As with Abbas Kiarostami’s Taste of Cherry, A Brighter Tomorrow revolves around the oppressive specter of death. However, it escapes it using cinema's ability to jump smoothly between realism and allegory. In one scene, Moretti instructs his lead actor (Silvio Orlando who has dreamt of playing "a character who kills himself by hanging”) for a key scene of the movie by putting his neck in the loop, on set.  Moretti was betrayed by politics, and he sees a certain way to make movies dying. He can't do anything about it but he continues to believe in the strength of both politics and cinema. Given that, A Brighter Tomorrow will undoubtedly delight Moretti's most loyal fanbase. It's highly referential to his past films but sometimes it feels like the director is trying to meme himself for younger audiences. 

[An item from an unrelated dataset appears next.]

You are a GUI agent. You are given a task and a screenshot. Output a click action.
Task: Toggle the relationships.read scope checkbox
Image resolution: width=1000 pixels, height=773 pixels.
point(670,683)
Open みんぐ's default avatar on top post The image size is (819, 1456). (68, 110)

Moretti is fighting back against a changing world in a familiar way: by critiquing his opponents with his forceful polemics. In order to overcome financial problems and finish the movie within this movie, Giovanni reluctantly agrees to meet with Netflix executives. During a surreal meeting, they ask him to "add a 'what the fuck' factor by minute 25", chanting as if possessed, "We are in over 190 countries”. That's a small convincing enough detail that it leads you to suspect that this meeting actually happened. In this one damning funny scene, Moretti reveals the mercenary soulessness of streaming algorithms.

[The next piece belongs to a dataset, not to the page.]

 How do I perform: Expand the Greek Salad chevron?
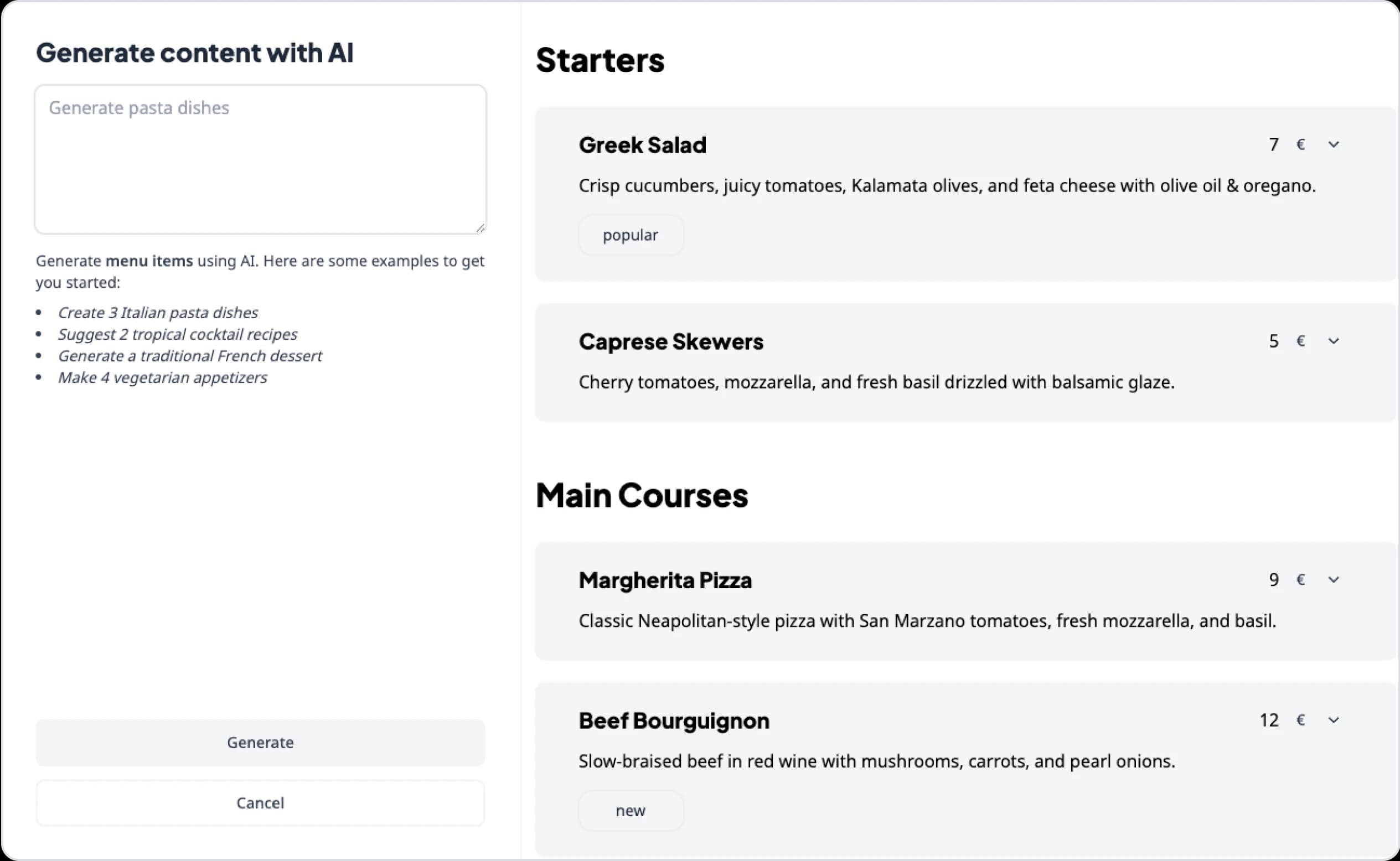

There are new enemies to face, as well as some old ones to resist. A Brighter Tomorrow is also an update of Moretti’s strong beliefs about what to show and what not to show in a movie. One memorable scene revolves around unjustified violence is in today’s cinema. After seven minutes of arguing with a young, energetic director about an execution he is shooting, Nanni gives up, saying “You know what is the most frustrating detail here? You want to shoot this scene in this way because you want violence to be entertaining…and you enjoy it." It’s the same critique Moretti lauched against Kathryn Bigelow’s Strange Days in his 1998 film Aprile only the opponent is far less worthy this time.

For a director who is so against violence in movies, the following comparison will feel sacriligeous. Nevertheless, I cannot stop thinking about how similar aging Moretti and older Quentin Tarantino are. They embrace  a “what if” scenario when necessary to make a preferred version of the world survive at least within their movie. They both fight to remain relevant in a cinematic landscape that's moved away from them (and not always for the better). Comparing this movie to Once upon a time… in Hollywood is like seeing two completely different people, speaking different languages, but trying desperately to say exactly the same thing.

A Brighter Tomorrow is playing in Competition at Cannes and has also opened in movie theaters in Italy.